**Document text**
_ _ _ _ _ _ _

I haven’t worked with a lot of fuzzy yarns before, but I knew that it would be a little challenging.  The fuzziness makes the individual stitches impossible to see.  It also could be less yarn than it looks like, so I asked the shop owner whether I could get a toddler hat out of a single skein.  She said to buy a second skein to be safe, so I did.
I got to the knitting group late, and missing most of my materials.  I had all my needles, but forgot the rest of my toolkit, and the pattern book I typically use as a guide for hat measurements.  But I have knit so many hats in the past, I figured it would be no big deal to do this one off the cuff.  I did have to ask the store owner for the appropriate circumference of a toddler hat so I could get started, but that was no big deal.
The first problem I ran across was figuring out my gauge.  I started to knit a swatch, but I couldn’t see the individual stitches to tell how many I had per inch.  I tried to guess, and was waaaay wrong the first time — when I saw the knitting start to curl up on my round needles, I knew it was much too big.  When I took it off the needles, it was at least 40″ in circumference!  So I eyeballed it, and the second time I got roughly the right size.
Then, as I started knitting, I realized that I was going to have a hard time ribbing the edge of the hat, since I couldn’t tell my stitches apart.  I typically use ribbing or seed stitch on the edge of hats to keep the rim from rolling up.  But I had a hunch that this yarn might not roll.  More consultation with the store owner and looking up some patterns using that yarn confirmed that it shouldn’t roll, so I could do stockinette stitch for the whole hat.  And the best part of the yarn was, even though I was halfway through my first row, no one would ever know that I was switching from ribbing to stockinette!
The last problem I ran into was the decreases.  I first learned to make hats by doing regular decreases up to the crown, making a smooth, beanie-style top, rather than the gathered top that is created by doing a rapid decrease at the end.  I never use stitch markers for this, and don’t even own any, because I am used to being able to see where my decreases are.  But that was impossible with this yarn.  So I needed stitch markers to keep tabs on where my decreases would go.  And the great thing about knitting in a yarn store — I was able to buy stitch markers on the spot!
Despite having to start twice, I had most of the hat done by the time I left the sit and stitch.  I just needed to switch to double-pointed needles for the final decreases.
On Saturday, I sat down and decided to finish E’s hat.  It took less than half an hour.  I realized once it was done that I hadn’t upped the number of decreases quite enough at the end, which had resulted in a pointed top, but it looks adorable, so I decided to keep it.  The best part is, it looks good whether you roll the bottom or keep it straight.

_ _ _ _ _ _ _

Entries on target coordinates
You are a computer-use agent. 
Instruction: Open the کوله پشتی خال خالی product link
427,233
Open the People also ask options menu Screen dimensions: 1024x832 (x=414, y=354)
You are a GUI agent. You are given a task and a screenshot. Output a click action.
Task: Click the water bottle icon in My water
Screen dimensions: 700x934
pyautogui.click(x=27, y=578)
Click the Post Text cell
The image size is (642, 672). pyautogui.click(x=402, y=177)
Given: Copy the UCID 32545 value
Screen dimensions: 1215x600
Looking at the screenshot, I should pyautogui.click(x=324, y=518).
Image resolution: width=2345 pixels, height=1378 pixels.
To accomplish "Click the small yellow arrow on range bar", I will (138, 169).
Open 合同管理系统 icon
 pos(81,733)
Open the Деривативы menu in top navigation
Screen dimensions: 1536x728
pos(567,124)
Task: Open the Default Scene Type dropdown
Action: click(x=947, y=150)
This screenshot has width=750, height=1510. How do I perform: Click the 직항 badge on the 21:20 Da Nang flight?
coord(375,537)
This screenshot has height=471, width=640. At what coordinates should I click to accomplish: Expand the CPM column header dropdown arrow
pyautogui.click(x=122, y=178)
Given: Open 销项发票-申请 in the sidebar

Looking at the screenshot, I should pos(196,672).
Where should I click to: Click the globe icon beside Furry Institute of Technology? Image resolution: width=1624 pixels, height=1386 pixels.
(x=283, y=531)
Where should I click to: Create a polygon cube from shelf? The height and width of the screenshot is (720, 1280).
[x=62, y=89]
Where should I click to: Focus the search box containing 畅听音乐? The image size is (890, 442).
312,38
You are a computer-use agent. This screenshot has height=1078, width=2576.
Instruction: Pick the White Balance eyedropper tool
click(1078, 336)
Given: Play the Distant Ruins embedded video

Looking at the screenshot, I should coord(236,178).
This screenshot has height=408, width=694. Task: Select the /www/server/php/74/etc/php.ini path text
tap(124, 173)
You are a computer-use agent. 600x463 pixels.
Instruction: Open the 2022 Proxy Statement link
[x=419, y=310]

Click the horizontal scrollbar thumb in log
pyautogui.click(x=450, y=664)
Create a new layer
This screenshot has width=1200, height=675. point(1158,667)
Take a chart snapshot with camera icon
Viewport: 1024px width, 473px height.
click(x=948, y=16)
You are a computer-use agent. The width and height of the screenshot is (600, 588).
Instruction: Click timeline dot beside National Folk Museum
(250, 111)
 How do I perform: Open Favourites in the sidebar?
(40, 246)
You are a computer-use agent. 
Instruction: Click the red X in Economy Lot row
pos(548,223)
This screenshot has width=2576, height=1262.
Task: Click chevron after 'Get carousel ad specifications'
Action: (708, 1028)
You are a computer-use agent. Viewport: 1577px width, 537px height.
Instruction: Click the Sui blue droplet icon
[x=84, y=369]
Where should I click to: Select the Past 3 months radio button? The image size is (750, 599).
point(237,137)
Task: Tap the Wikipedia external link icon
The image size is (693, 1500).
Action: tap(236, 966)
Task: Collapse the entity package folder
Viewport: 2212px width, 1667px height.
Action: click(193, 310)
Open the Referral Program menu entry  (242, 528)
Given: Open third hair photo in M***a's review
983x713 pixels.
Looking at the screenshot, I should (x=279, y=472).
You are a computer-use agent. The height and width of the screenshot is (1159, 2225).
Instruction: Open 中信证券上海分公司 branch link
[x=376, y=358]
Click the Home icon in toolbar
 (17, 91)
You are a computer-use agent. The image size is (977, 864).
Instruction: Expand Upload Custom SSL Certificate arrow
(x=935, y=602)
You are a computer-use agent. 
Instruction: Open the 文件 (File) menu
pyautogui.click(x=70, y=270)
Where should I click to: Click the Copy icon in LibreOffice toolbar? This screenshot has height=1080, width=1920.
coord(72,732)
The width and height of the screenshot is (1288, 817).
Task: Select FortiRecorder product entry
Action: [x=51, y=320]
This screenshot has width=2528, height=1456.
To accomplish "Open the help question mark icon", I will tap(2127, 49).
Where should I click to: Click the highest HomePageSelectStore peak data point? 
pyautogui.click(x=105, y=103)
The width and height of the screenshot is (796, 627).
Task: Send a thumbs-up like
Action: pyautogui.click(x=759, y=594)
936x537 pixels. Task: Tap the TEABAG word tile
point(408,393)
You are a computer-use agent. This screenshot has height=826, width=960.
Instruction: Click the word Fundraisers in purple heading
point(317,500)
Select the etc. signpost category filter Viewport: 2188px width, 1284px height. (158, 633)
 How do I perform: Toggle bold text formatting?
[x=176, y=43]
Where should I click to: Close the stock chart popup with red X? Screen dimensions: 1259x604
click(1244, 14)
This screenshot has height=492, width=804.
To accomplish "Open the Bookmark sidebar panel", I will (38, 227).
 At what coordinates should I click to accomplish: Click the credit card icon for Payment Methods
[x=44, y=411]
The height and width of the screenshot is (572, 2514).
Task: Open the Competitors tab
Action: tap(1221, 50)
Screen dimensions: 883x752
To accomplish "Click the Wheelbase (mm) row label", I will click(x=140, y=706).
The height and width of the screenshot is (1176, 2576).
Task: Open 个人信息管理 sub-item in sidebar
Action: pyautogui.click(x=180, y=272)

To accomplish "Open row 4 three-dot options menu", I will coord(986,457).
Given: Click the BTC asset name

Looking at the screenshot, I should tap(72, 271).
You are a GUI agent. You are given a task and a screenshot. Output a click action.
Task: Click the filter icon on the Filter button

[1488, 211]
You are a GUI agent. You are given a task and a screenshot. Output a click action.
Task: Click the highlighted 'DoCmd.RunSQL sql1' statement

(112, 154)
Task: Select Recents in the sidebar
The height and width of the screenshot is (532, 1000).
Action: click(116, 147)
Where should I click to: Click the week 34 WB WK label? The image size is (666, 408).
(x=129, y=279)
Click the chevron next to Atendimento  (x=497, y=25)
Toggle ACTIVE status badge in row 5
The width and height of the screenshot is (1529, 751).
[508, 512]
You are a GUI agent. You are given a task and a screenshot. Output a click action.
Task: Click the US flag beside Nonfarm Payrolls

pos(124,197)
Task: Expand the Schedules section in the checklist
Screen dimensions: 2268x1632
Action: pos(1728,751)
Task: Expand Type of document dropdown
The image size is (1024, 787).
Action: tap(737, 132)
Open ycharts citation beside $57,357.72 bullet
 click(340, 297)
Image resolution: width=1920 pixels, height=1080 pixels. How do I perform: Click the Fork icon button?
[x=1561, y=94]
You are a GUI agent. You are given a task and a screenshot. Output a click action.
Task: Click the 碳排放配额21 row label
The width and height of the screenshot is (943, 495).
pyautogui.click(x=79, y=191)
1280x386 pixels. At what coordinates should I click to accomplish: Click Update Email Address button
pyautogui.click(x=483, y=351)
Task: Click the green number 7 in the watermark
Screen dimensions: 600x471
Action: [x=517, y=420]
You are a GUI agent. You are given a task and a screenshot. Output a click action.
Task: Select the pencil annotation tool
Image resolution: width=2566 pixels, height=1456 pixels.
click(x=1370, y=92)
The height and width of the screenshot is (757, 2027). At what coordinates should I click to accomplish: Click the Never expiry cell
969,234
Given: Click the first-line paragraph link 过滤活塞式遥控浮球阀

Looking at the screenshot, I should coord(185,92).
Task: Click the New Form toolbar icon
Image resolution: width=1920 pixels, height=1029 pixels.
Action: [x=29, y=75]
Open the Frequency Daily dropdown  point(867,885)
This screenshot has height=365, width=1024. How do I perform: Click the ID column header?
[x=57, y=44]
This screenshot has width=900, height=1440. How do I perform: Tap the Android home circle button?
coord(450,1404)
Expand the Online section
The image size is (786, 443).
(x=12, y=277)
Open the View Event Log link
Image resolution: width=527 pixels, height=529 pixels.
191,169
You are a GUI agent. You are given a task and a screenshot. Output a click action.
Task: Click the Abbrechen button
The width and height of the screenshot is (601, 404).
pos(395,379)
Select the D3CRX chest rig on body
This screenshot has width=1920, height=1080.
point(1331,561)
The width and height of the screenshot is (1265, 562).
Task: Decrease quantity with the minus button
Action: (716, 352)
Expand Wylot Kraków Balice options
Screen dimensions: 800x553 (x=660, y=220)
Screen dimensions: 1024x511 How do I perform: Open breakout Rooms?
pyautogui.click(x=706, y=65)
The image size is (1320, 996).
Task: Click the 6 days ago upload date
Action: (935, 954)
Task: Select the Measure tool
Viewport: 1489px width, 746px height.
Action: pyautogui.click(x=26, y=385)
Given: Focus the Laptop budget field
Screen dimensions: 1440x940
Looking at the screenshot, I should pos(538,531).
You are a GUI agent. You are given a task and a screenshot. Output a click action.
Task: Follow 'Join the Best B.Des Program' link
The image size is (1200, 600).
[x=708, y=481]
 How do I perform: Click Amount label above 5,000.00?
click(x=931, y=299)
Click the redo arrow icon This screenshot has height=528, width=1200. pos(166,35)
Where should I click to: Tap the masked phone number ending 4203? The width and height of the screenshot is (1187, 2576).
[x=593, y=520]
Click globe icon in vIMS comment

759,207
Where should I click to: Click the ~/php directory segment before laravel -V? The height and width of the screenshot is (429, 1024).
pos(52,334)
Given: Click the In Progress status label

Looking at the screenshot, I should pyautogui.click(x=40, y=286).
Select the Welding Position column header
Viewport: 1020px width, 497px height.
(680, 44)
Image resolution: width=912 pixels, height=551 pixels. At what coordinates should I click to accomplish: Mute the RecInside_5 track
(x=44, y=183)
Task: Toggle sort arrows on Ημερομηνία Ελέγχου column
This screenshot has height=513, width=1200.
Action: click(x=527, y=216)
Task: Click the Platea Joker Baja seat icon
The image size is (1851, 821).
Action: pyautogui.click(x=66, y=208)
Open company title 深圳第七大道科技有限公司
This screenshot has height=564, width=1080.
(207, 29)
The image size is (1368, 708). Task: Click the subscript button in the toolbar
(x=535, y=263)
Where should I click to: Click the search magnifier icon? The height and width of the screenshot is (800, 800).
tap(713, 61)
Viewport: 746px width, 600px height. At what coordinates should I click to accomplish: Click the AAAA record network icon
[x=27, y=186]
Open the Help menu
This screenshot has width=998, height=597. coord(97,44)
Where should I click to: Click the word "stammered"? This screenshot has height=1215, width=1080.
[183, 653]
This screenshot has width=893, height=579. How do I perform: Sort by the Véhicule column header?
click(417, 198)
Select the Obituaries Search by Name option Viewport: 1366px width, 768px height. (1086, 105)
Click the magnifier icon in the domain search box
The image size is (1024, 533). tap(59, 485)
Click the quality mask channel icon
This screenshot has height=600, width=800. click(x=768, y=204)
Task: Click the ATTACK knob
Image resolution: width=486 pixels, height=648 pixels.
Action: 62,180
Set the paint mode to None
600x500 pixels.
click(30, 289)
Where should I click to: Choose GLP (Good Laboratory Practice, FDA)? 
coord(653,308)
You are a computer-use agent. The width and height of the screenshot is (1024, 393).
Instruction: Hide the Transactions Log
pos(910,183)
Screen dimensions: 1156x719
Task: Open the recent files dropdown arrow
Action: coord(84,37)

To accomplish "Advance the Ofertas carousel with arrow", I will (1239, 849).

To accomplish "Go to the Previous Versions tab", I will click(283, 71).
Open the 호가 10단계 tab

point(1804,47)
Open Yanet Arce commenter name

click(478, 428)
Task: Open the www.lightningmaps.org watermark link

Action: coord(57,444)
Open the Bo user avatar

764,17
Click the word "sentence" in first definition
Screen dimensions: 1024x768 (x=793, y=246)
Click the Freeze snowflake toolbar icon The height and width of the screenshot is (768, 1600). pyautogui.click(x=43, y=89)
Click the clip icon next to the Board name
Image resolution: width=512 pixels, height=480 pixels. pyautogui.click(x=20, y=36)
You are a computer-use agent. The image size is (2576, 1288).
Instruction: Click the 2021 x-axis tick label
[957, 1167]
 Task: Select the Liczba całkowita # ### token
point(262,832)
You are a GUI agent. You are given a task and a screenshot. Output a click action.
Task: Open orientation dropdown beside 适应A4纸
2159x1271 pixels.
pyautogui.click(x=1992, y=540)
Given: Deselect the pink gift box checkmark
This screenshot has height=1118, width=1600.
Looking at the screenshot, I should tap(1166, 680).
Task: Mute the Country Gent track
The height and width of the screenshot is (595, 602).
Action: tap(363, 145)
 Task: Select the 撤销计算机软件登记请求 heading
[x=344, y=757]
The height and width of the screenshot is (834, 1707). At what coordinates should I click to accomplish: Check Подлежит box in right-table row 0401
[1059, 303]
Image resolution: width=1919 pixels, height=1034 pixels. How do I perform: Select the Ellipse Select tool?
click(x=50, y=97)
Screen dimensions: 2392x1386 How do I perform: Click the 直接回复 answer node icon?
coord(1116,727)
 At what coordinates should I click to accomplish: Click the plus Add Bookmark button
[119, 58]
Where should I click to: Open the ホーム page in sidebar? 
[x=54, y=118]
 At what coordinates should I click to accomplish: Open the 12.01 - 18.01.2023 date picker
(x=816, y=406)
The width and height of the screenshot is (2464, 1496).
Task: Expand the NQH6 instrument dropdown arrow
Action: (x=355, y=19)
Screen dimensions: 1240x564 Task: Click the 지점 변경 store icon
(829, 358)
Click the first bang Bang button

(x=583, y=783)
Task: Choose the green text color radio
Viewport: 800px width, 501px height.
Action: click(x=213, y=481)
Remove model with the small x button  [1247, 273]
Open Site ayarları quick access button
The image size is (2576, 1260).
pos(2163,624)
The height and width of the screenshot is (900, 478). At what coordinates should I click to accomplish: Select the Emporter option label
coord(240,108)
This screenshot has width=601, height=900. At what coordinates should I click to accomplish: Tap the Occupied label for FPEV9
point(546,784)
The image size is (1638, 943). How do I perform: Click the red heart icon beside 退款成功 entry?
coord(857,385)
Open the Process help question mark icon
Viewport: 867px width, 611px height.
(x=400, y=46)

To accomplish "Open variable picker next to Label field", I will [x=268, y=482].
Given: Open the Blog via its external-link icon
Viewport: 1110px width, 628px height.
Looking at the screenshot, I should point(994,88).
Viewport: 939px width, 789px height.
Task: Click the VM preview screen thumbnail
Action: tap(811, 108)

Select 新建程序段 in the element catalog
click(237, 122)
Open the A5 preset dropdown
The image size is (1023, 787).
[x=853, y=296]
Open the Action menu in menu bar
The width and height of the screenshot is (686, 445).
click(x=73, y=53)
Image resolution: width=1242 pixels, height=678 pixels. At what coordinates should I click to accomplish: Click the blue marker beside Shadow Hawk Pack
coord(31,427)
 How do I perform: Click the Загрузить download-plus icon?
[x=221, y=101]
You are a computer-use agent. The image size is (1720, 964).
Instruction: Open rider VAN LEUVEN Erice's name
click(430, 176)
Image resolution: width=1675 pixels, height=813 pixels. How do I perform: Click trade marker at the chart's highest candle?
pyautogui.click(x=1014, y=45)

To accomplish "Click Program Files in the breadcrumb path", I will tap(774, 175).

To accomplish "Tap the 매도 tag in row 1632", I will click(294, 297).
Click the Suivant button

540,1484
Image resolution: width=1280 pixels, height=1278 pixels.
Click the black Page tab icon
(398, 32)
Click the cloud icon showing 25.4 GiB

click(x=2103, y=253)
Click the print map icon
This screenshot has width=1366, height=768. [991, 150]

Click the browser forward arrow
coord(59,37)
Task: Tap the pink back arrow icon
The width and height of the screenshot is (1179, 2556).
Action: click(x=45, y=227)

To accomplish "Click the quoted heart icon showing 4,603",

_ _ _ _ _ _ _

**Job**
Decide whether each statement below agrees with the knitting account, answering yes or no and quoting the words from the account that settle it.
1. The shop owner advised buying a second skein of the yarn.
2. The first guess at gauge produced a hat that was too small.
3. The writer already owned stitch markers before the knitting group met.

**Exercise response**
1. Yes: "She said to buy a second skein to be safe"
2. No: "I knew it was much too big"
3. No: "don’t even own any"